Love Again Review

Love Again
After her boyfriend is killed in a car incident, children’s book illustrator Mira Ray (Priyanka Chopra Jonas) sends texts to his phone to process her trauma. Yet when they are inadvertently received by music critic Rob Burns (Sam Heughan), he seeks the help of Celine Dion to find her.

by Lillian Crawford |
Published on

It’s bold to assume the audience of your Hollywood romcom is familiar with the opera Orpheus And Eurydice by Christoph Willibald Gluck. The Orpheus myth has inspired some of the greatest filmmakers of the past century, from Jean Cocteau to Céline Sciamma. To that lofty pantheon we must now add James C. Strouse, writer and director of Love Again. Or rather Karoline Herfurth, whose 2016 film SMS für Dich (based on a novel by Sofie Cramer), inspired it. Perhaps German cinemagoers are all Gluck aficionados.

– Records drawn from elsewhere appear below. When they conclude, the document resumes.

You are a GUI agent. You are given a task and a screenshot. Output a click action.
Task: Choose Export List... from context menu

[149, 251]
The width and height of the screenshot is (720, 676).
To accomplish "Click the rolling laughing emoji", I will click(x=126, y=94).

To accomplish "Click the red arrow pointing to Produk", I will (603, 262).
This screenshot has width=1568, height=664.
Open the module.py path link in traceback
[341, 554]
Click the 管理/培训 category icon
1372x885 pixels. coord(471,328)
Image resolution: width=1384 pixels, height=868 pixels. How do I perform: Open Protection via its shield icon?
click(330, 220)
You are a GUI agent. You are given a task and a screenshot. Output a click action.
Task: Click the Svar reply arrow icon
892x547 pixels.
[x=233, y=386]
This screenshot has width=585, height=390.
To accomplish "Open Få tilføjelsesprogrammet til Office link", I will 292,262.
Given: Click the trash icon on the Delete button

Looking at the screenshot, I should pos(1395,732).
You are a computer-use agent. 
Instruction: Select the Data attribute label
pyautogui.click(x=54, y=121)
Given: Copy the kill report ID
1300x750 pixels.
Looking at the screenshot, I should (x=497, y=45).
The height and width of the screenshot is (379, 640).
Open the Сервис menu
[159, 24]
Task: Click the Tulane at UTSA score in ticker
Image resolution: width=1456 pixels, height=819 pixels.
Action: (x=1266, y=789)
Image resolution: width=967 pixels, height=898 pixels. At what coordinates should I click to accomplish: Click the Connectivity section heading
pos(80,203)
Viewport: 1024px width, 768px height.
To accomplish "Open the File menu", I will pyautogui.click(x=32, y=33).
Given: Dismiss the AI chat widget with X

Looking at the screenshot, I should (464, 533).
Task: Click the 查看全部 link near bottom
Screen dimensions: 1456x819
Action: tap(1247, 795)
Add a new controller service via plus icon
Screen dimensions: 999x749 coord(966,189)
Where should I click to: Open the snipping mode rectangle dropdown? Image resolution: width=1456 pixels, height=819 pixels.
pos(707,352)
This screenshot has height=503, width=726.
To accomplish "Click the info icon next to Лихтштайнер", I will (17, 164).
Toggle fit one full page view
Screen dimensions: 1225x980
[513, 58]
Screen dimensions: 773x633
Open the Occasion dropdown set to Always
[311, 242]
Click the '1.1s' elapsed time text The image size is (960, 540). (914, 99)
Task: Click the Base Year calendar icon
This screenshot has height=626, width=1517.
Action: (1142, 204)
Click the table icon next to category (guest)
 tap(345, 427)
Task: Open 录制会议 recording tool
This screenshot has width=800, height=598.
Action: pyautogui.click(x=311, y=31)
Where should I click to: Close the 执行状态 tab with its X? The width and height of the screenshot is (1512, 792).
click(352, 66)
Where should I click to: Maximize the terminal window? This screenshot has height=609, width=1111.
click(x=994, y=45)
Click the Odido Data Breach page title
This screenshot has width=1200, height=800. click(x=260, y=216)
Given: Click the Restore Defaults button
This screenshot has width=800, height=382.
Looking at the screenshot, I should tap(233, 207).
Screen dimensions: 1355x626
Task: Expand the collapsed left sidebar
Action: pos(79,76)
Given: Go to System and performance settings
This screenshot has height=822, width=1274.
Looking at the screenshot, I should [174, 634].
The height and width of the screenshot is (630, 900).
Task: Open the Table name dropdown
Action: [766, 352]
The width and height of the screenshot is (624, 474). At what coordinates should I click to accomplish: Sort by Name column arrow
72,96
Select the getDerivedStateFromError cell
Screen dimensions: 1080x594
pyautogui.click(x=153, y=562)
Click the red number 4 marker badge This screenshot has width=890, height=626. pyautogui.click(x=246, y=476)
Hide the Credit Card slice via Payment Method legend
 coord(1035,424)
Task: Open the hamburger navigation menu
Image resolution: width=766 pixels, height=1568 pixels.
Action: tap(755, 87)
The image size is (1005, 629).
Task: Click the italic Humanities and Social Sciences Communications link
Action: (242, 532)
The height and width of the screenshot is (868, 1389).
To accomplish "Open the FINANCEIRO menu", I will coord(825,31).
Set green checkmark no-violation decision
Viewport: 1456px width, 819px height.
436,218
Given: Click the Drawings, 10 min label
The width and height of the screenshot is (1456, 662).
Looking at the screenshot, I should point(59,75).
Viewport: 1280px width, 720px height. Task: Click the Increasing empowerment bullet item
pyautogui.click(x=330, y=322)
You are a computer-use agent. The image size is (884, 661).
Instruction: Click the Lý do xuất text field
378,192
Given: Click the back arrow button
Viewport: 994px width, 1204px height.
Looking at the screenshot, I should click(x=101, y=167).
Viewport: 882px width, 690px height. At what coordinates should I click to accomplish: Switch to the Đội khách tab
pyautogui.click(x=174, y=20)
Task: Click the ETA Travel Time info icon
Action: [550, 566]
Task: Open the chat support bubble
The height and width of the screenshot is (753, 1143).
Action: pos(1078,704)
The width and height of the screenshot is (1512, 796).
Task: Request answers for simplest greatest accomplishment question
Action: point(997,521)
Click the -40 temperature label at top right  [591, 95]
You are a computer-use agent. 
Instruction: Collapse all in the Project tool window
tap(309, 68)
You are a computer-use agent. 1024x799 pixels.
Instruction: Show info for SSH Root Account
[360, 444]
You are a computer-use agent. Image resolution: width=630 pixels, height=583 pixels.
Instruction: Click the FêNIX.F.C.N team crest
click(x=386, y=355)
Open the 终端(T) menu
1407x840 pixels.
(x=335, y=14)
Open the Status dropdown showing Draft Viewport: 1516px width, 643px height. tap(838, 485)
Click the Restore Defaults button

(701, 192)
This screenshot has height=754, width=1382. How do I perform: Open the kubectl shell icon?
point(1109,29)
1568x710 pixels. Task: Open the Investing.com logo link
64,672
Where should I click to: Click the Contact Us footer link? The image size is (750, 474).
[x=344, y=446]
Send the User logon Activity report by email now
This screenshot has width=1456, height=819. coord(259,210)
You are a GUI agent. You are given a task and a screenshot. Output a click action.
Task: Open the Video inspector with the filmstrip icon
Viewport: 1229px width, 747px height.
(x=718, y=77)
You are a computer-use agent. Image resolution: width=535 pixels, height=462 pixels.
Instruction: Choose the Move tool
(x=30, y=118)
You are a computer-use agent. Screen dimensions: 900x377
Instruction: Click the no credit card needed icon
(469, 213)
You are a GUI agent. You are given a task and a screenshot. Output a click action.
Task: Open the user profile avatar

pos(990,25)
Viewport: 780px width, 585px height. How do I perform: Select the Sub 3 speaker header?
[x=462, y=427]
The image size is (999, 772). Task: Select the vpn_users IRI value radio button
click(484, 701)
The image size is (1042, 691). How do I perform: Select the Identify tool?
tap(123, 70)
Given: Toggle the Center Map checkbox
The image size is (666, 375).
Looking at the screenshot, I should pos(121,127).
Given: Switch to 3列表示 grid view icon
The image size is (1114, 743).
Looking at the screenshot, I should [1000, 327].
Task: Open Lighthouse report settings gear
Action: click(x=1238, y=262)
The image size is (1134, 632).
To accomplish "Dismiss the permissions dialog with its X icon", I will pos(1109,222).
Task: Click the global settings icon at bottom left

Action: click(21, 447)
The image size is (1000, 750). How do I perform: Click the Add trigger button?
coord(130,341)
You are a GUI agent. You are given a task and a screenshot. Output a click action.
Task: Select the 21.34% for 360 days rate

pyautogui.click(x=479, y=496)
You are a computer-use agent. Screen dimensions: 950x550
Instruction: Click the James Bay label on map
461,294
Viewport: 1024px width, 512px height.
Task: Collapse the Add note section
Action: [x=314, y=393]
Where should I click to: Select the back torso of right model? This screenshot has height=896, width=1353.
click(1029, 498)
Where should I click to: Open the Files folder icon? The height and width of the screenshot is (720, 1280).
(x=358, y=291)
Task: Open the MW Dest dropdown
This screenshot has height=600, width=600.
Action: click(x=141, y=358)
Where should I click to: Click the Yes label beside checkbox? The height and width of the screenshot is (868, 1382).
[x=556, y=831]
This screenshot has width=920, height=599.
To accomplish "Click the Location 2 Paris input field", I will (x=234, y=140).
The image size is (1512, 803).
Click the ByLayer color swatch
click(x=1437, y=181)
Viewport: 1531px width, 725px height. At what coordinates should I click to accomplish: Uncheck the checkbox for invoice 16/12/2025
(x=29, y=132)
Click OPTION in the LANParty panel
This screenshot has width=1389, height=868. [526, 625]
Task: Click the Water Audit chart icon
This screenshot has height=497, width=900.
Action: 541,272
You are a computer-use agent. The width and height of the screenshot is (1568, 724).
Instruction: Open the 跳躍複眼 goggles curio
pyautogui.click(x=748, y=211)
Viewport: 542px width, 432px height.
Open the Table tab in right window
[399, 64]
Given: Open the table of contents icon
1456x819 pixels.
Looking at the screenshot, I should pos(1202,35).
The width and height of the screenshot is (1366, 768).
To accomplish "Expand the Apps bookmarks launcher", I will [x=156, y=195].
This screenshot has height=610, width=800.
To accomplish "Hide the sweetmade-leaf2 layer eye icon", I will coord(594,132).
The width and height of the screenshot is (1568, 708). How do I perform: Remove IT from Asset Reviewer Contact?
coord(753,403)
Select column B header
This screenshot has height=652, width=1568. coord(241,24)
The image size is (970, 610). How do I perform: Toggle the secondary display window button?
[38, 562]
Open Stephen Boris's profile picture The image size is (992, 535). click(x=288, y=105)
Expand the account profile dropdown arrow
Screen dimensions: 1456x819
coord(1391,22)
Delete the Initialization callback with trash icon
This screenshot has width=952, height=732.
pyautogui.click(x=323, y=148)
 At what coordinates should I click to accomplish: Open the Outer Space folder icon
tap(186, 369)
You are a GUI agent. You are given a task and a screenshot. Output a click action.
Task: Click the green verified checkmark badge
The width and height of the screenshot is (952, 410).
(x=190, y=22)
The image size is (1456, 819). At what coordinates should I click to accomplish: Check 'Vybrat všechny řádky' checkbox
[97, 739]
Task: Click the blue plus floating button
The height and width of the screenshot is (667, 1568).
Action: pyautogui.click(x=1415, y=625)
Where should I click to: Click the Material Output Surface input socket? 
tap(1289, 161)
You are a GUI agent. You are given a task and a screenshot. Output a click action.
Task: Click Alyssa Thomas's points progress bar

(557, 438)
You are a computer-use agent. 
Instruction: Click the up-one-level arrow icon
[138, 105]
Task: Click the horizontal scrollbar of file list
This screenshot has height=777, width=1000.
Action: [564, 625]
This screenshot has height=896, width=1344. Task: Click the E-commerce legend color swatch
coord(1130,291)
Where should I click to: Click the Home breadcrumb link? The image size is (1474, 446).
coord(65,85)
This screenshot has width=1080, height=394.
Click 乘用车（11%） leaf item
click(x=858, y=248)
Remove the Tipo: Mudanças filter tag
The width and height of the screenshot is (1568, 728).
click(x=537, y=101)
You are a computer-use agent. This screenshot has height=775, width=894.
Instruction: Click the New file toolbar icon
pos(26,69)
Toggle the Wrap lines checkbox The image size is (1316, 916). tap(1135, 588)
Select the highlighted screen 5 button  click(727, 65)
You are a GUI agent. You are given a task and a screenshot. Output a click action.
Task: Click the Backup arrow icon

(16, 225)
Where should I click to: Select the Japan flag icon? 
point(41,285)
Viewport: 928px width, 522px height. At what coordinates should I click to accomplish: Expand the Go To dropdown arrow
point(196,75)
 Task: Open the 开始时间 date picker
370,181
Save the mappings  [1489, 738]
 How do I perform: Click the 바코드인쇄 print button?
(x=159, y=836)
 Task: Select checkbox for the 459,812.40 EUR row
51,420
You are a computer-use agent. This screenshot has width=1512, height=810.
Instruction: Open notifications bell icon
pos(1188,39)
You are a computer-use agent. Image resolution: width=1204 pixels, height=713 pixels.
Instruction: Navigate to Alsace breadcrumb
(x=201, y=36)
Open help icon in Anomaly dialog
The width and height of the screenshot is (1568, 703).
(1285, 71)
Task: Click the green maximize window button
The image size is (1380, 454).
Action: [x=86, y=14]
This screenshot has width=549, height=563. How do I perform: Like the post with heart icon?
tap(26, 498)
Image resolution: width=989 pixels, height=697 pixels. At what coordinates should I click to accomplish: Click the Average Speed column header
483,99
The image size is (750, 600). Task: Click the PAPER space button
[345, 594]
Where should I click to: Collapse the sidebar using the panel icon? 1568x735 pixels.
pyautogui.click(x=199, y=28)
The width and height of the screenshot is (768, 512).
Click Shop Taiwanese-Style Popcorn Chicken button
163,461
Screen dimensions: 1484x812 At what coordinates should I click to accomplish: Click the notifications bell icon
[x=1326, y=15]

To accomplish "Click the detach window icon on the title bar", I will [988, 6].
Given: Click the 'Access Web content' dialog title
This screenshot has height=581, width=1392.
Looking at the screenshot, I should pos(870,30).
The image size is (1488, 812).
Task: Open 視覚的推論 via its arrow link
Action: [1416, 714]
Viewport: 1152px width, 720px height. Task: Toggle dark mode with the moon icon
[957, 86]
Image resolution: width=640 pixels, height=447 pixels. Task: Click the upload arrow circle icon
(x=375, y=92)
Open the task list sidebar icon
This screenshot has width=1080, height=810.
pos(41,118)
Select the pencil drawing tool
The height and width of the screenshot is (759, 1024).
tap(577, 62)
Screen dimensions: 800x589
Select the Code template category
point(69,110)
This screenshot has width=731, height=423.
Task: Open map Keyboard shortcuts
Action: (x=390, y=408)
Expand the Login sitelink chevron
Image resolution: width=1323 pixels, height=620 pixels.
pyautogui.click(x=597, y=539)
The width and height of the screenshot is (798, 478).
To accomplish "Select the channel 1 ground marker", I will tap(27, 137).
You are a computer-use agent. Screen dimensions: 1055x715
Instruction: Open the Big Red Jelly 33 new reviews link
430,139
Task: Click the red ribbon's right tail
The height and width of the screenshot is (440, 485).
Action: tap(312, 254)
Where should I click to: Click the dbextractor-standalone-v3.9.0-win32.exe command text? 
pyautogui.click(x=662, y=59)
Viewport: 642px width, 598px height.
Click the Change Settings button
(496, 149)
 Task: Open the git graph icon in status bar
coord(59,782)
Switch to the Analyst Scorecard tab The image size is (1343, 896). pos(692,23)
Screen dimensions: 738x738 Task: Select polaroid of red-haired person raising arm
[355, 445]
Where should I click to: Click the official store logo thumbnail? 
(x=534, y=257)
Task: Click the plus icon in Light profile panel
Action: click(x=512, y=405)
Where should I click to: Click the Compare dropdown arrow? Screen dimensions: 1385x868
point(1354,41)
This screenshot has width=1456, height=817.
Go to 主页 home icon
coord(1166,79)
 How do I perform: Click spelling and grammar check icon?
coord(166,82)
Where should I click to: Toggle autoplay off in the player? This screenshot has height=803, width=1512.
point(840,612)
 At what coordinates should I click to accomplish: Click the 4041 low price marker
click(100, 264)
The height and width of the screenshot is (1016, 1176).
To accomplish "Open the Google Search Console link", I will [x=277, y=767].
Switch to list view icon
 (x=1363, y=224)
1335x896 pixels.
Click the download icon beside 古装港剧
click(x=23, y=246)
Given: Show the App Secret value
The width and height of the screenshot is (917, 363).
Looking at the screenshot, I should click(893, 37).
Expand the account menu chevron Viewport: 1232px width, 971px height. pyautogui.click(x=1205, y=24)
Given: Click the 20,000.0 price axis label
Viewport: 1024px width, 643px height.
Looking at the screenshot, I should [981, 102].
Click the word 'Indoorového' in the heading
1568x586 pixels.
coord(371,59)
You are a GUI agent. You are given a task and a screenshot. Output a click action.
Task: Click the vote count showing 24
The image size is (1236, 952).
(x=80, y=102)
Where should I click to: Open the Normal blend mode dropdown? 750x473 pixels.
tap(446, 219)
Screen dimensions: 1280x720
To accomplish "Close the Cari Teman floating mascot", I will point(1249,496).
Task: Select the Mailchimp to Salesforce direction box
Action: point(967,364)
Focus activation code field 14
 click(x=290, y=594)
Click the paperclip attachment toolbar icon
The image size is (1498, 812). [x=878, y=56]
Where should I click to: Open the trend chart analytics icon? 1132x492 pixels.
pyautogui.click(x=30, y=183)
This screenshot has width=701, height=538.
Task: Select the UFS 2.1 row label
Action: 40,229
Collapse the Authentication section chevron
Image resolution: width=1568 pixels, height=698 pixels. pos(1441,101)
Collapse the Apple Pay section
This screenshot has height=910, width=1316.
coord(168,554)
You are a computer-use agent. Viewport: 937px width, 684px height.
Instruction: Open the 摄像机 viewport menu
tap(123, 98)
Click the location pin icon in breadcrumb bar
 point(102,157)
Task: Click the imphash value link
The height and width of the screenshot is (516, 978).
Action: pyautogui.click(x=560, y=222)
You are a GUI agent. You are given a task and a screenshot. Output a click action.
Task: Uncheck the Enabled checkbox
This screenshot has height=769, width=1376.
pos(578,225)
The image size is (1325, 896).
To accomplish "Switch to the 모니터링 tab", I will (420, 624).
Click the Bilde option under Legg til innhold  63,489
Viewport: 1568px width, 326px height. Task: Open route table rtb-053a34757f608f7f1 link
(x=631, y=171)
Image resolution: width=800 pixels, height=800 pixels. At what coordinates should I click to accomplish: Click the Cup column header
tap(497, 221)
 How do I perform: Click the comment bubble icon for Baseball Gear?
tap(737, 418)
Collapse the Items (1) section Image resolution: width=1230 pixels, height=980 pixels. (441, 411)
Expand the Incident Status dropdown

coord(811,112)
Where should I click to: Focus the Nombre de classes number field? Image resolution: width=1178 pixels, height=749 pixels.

Love Again, believe it or not, mirrors the opera beautifully. After children’s book illustrator Mira Ray (Priyanka Chopra Jonas) loses her boyfriend in a car accident, she continues to text her dead lover’s phone as a channel for her grief. His mobile is recycled and used as the work phone of music critic Rob Burns (Sam Heughan), who falls in love with Mira through her melancholic poetry. Mira reveals her adoration for Orpheus And Eurydice, currently playing in New York, and Rob attends every performance to stage an impromptu meet-cute.

They strike up a romance, only for Mira to find her texts on Rob’s phone. Like Orpheus turning to face Eurydice, which condemns her to Hades forever, Mira disappears from Rob’s life. But unlike the Orpheus myth, Gluck’s opera has the cupid-like Amore revive Eurydice after taking pity on Orpheus — and who better to embody Amore in this adaptation than Canadian diva Celine Dion, appearing as herself, to guide Rob through the nine circles of Hell? It’s a peculiar sort of genius.

To this bizarre concoction add a smattering of British stars, including Russell Tovey, Lydia West, and Celia Imrie, doing shaky American accents, and that’s Love Again. It’s roughly made, suffocated by on-screen text messages and a heavy violin score by Keegan DeWitt out of tune with the Gluck arias and Dion ballads. But when a movie moves with such ease from ‘Che farò senza Eurydice?’ to ‘It’s All Coming Back To Me Now’, one can only respond with bemused respect.

It takes courage and ingenuity to find the modern romcom formula within the operas of Gluck, sung well through SMS by Heughan and Chopra Jonas. It also stars Celine Dion.